### Problem to solve
Reproduce exactly, and only, the lines of the material below running from the line bearing "Select the two circles on credit card icon" through the line bearing "Given: Retweet the". Leave any pictures out.

BEGIN Available data

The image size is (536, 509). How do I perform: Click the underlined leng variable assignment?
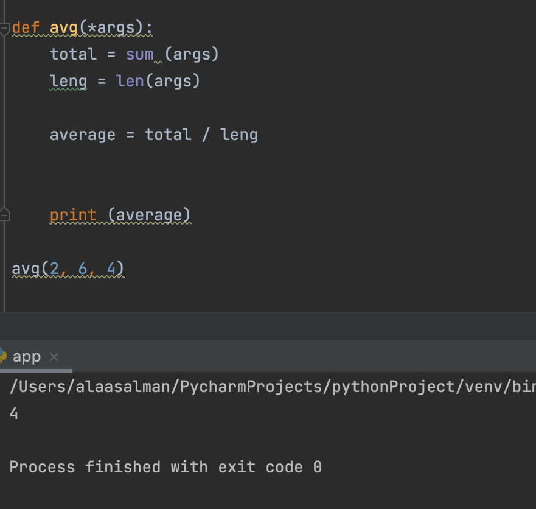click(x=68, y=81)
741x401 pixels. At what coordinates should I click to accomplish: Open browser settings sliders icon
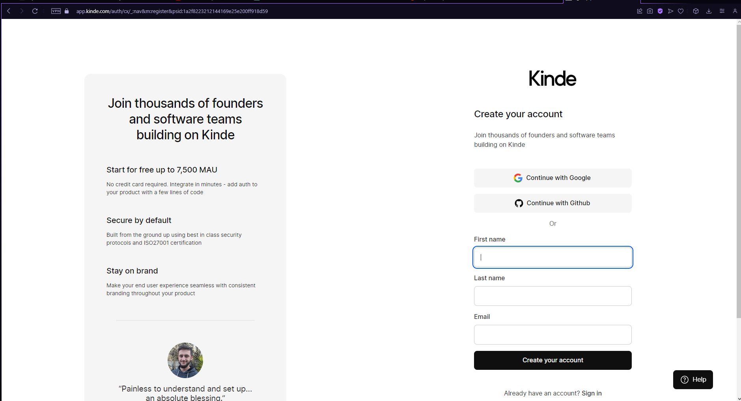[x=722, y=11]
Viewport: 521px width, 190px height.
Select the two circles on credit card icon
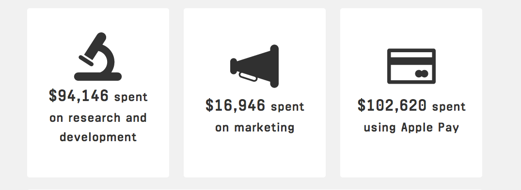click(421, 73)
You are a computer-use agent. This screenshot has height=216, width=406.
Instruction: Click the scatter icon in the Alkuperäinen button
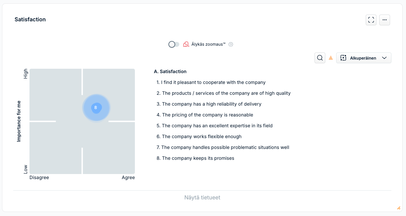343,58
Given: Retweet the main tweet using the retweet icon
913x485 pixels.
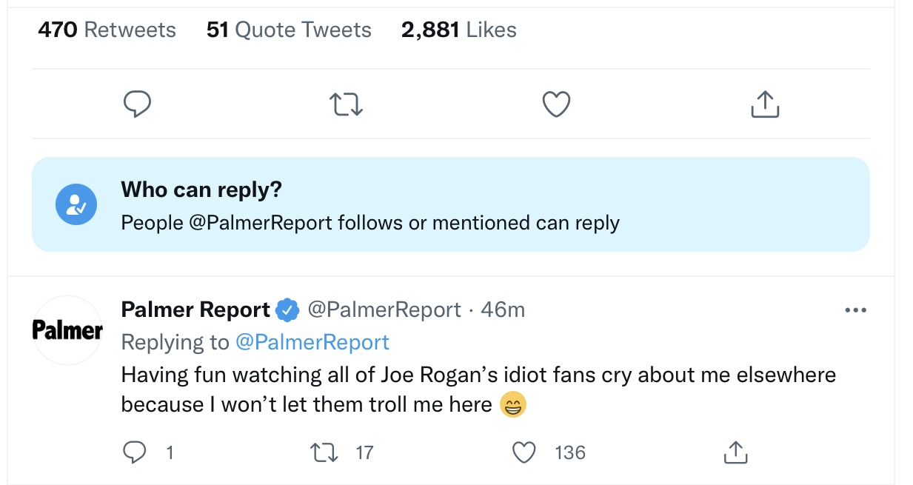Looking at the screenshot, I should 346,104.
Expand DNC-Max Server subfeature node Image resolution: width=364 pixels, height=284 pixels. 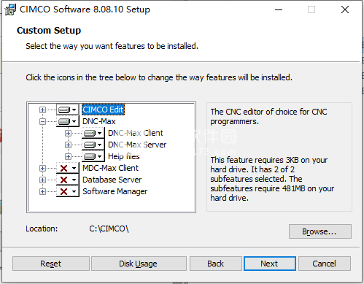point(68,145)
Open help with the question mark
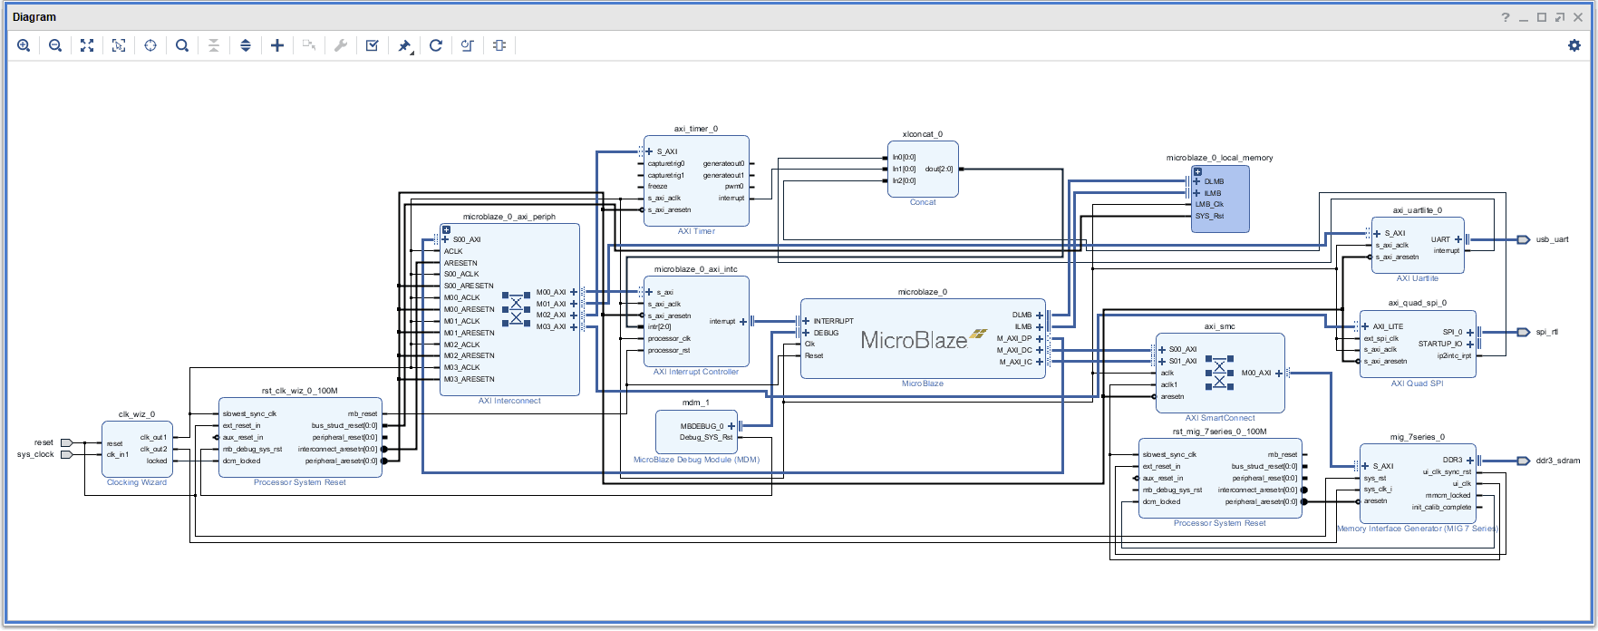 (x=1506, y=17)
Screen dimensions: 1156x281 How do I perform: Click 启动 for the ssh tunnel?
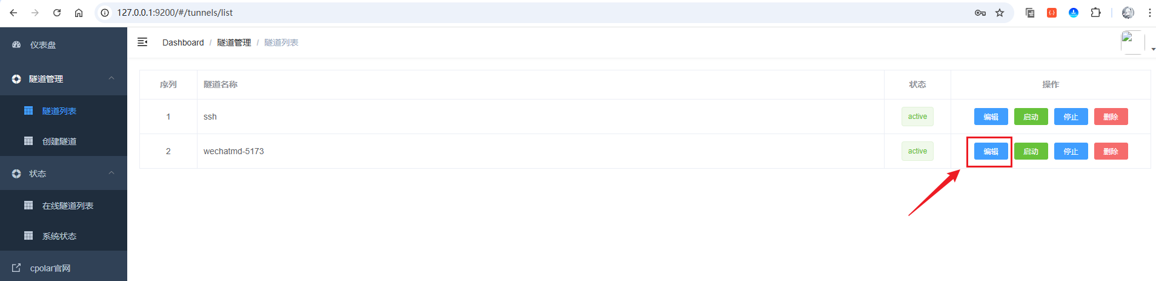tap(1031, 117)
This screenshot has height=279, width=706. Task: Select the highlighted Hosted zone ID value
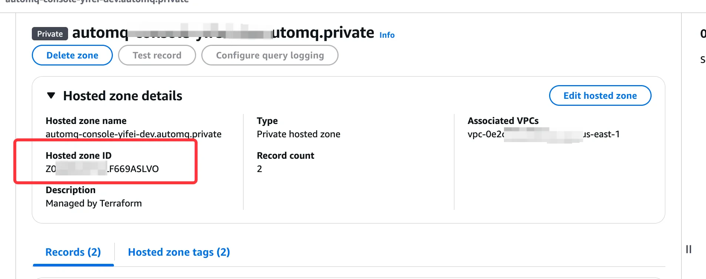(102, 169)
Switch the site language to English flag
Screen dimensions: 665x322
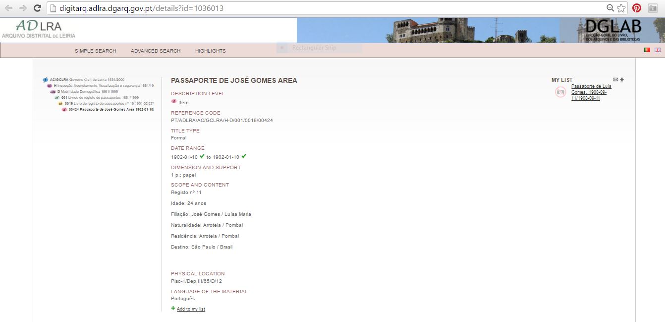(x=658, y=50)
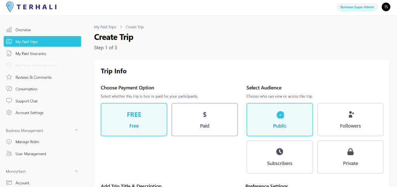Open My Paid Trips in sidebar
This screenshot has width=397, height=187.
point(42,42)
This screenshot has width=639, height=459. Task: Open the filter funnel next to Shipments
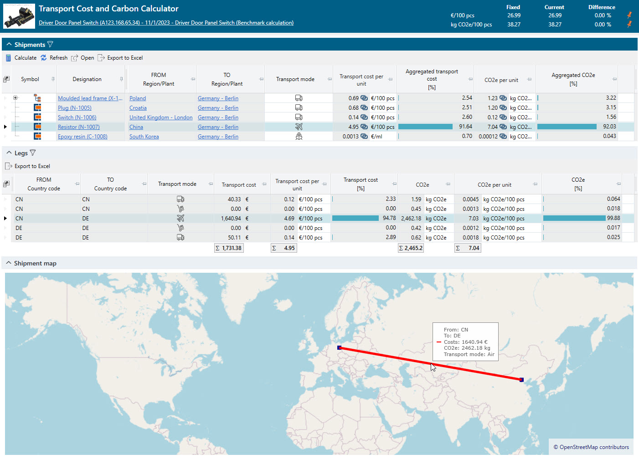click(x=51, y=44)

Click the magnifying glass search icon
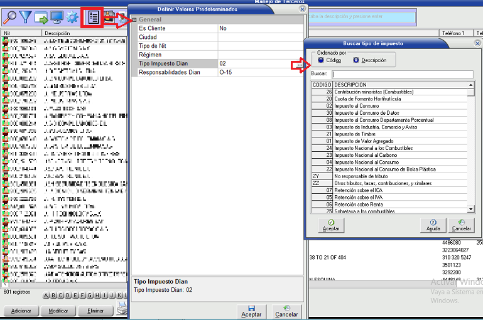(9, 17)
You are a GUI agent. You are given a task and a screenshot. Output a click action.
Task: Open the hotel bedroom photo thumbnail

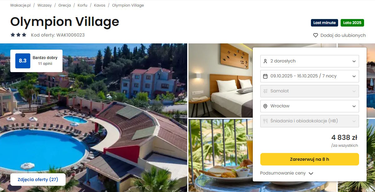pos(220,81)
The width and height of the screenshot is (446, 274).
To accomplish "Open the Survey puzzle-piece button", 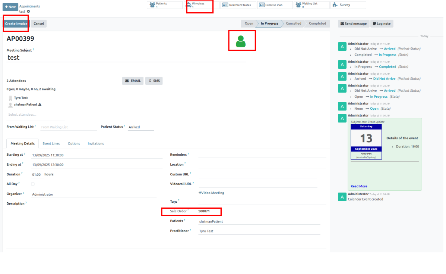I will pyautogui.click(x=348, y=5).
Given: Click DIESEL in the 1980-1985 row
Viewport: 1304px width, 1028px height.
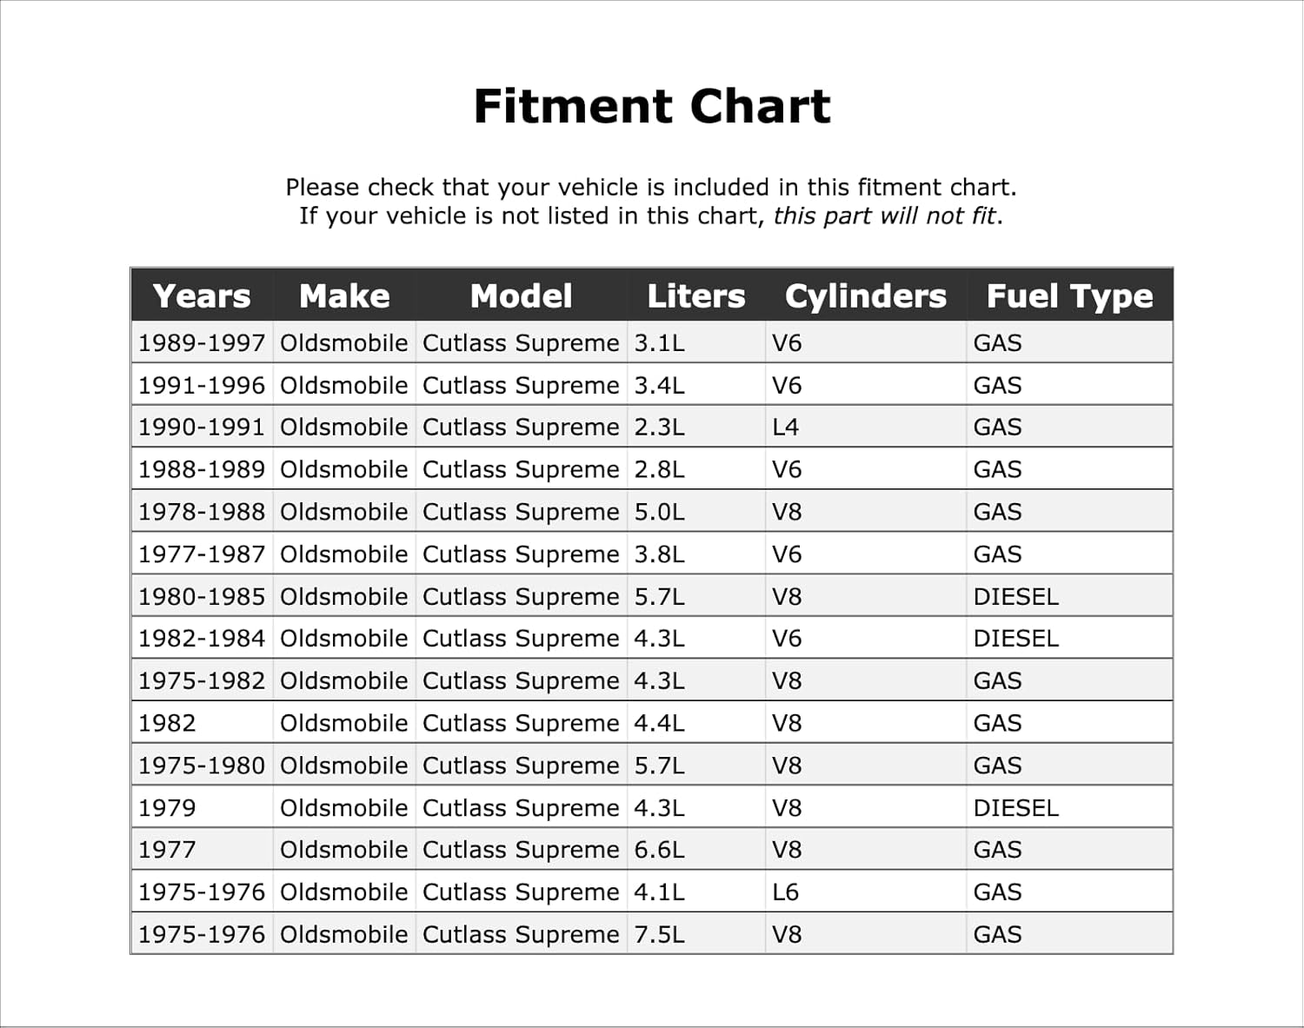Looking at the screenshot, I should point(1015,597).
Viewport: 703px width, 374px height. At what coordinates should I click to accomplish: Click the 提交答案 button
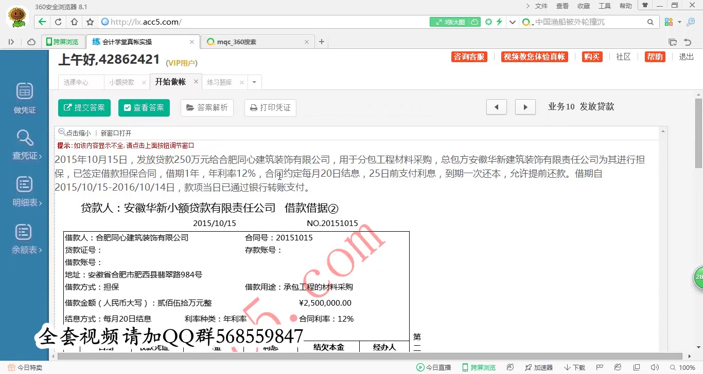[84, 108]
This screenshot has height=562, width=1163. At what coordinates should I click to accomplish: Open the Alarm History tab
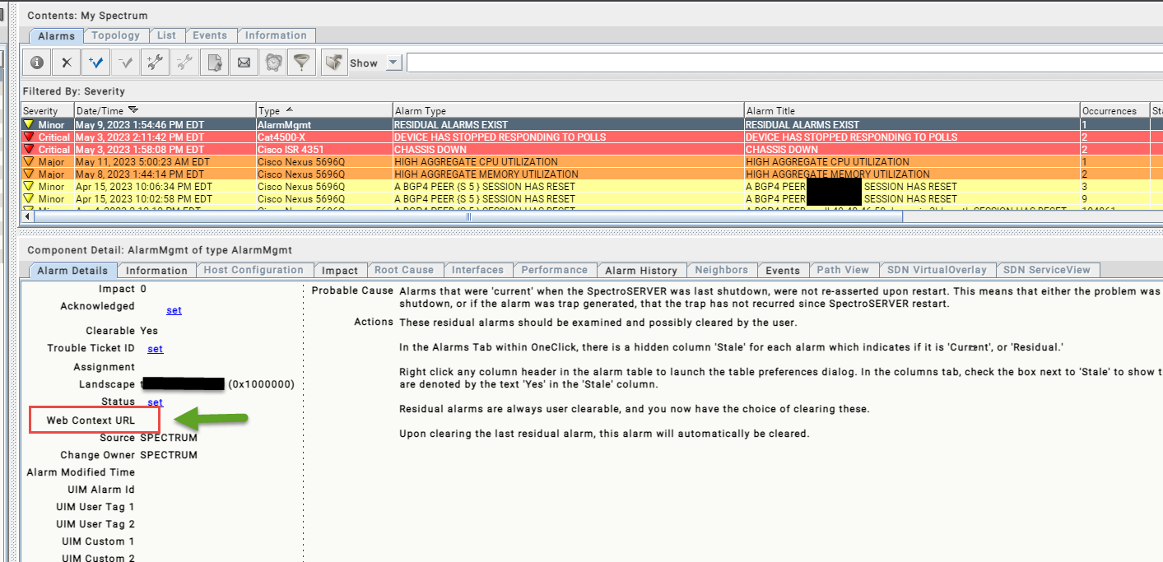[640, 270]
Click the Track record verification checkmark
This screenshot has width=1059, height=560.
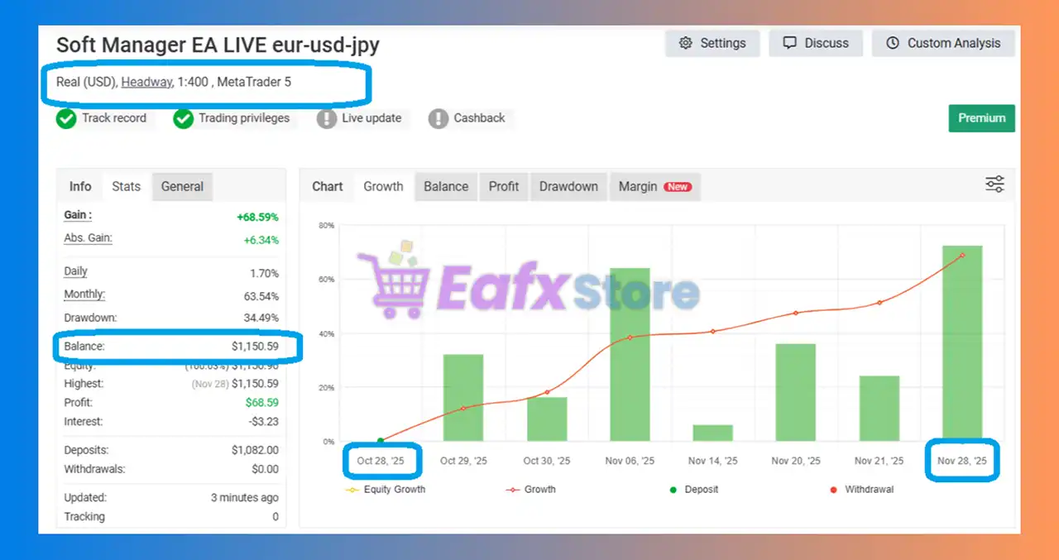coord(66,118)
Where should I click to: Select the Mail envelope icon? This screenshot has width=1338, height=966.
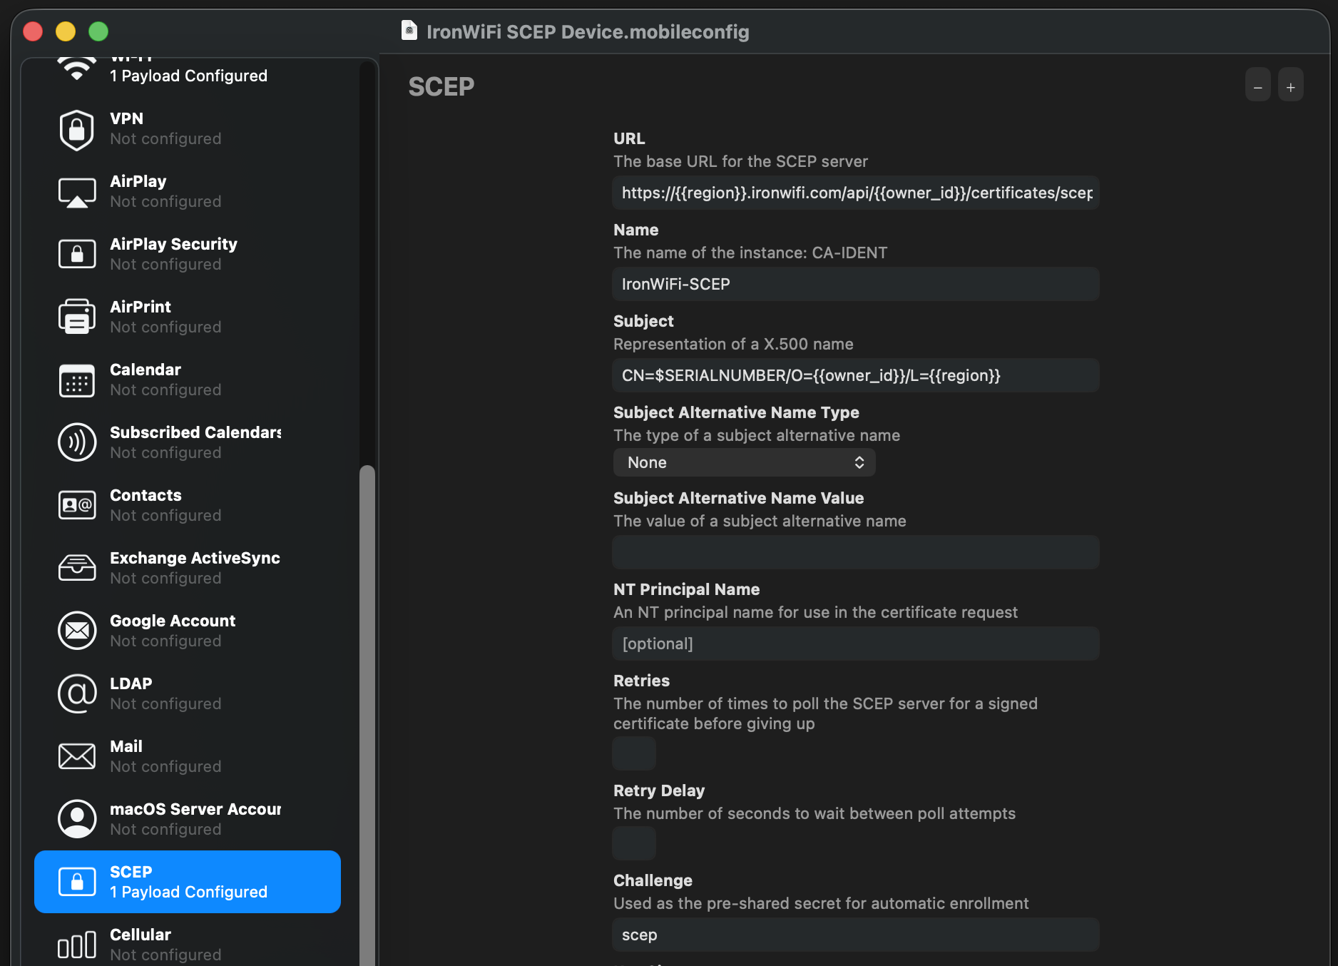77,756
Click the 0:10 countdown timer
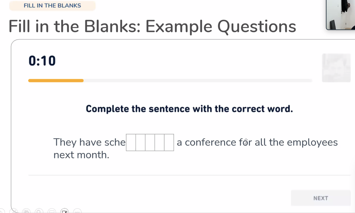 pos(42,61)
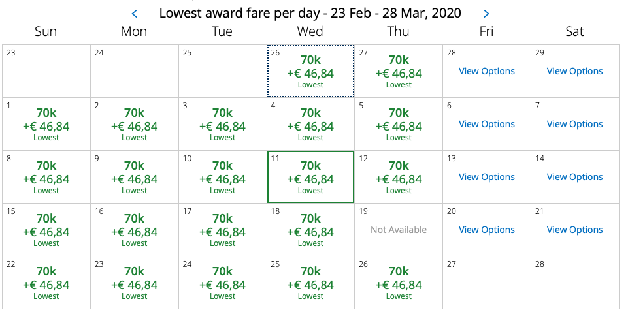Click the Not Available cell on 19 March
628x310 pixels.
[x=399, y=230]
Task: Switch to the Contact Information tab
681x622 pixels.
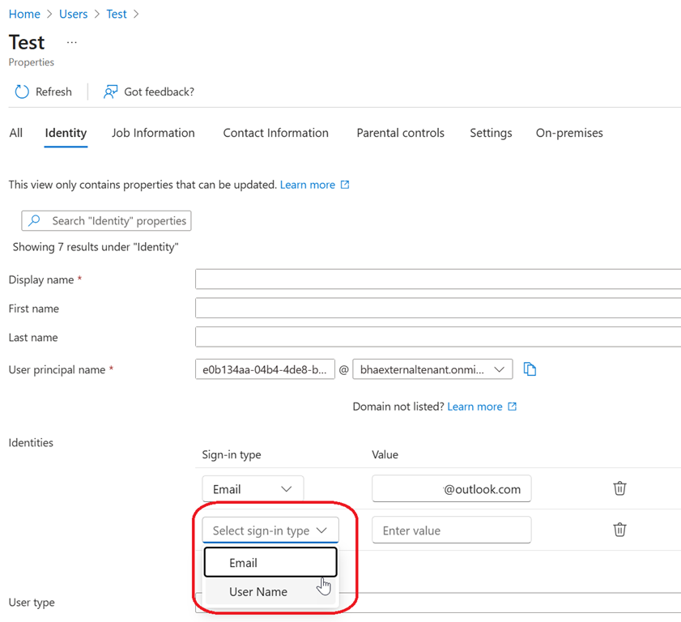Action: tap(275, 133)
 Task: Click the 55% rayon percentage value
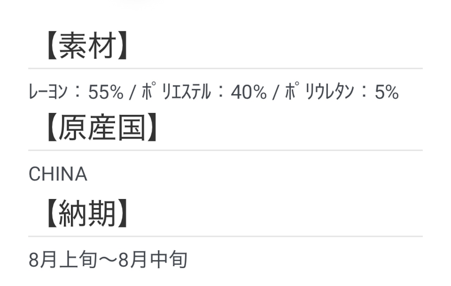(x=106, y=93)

END Available data

### Written response
Select the two circles on credit card icon
click(421, 73)
You are a computer-use agent. This screenshot has height=216, width=406.
Instruction: Click the scatter icon in the Alkuperäinen button
343,58
Given: Retweet the main tweet using the retweet icon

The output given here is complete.